What About That Champagne Tip?
And never fear! If your celebration goes on and on and your champagne loses its sparkle, some say dropping a raisin into the bottle will help revive it. Unfortunately, this doesn’t fully revive the drink’s carbonation. You’ll see bubbles on the raisin because the remaining C02 molecules in the beverage are sticking to the raisin’s wrinkly surface. But it’s a neat party trick!
Chefs recommend the best use for flat champagne is to cook with it!
The following recipes can help you channel champagne into the rest of your holiday fare, and well beyond!

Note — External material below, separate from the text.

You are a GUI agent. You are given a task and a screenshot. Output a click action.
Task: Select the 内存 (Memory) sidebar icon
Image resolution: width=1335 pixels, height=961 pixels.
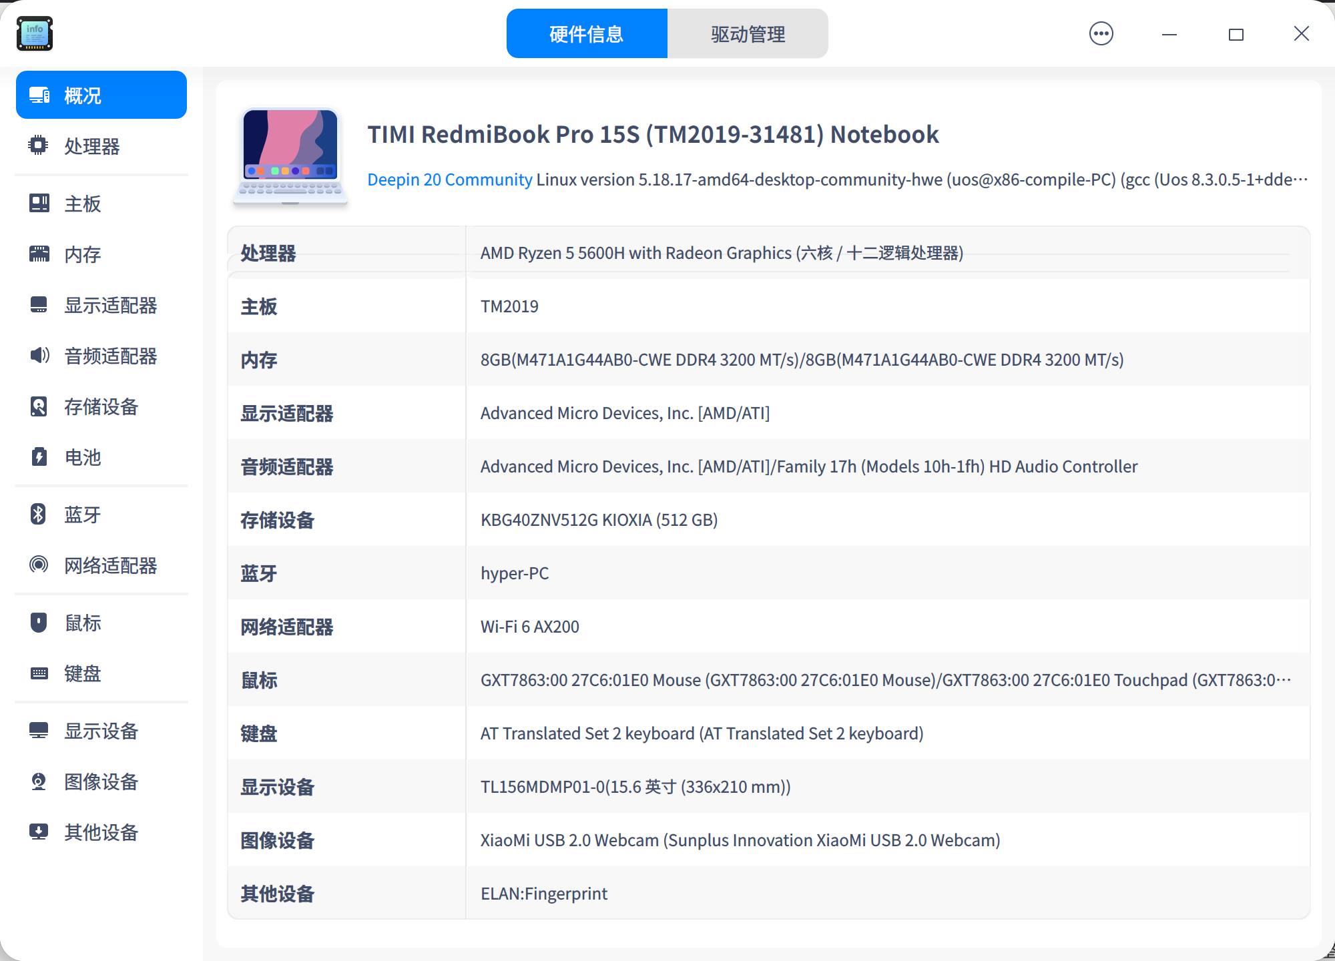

Scallops in Champagne Sauce
1 1/2 tablespoons olive oil
1 1/2 pounds sea scallops
1 cup sliced shiitake mushroom caps (about 4 ounces)
1 1/2 tablespoons chopped shallots
1/2 cup champagne or sparkling wine
1 tablespoon Dijon mustard
1/4 teaspoon salt
1/4 teaspoon dried tarragon
1/4 cup sour cream
Heat oil in a large nonstick skillet over medium-high heat. Pat scallops dry with a paper towel. Add scallops to pan; cook 3 minutes on each side or until done. Remove from pan; keep warm.
Add mushrooms and shallots to pan; sauté 3 minutes or until liquid evaporates and mushrooms darken. Stir in champagne, mustard, salt, and tarragon, scraping pan to loosen browned bits. Remove from heat; stir in sour cream. Serve with scallops.
1 (9-lb.) boneless ham
1 (1-lb.) box light brown sugar
2 (4/5 quart) bottles extra-dry champagne
3 tablespoons honey
1 ½ teaspoons ground ginger
1 ½ teaspoons dry mustard
Preheat oven to 325 degrees F.
Score ham and place on rack in baking pan. Cover top with 1 cup brown sugar and pour 1 bottle of champagne over ham. Bake for 2 hours.
Combine remaining bottle champagne, remaining brown sugar, honey, ginger, and mustard, and bring to a rolling boil in a saucepan. Lower heat and simmer while basting ham every 15 minutes until done.
Champagne Dill Carrots
2 tablespoons butter
1 pound carrots, peeled and thinly sliced into coin shapes
1/4 cup chicken stock
1/2 cup champagne
1 teaspoon honey
1/4 teaspoon salt (optional)
1 tablespoon fresh lemon juice
2 teaspoons fresh dill weed, chopped, or 1 teaspoon dried
In a heavy saucepan, sauté carrots in butter over medium heat until they begin to brown. Add chicken stock, champagne, honey, and salt. Stir to combine. Bring to a simmer, cover, and cook over low heat until al dente – about 5 minutes.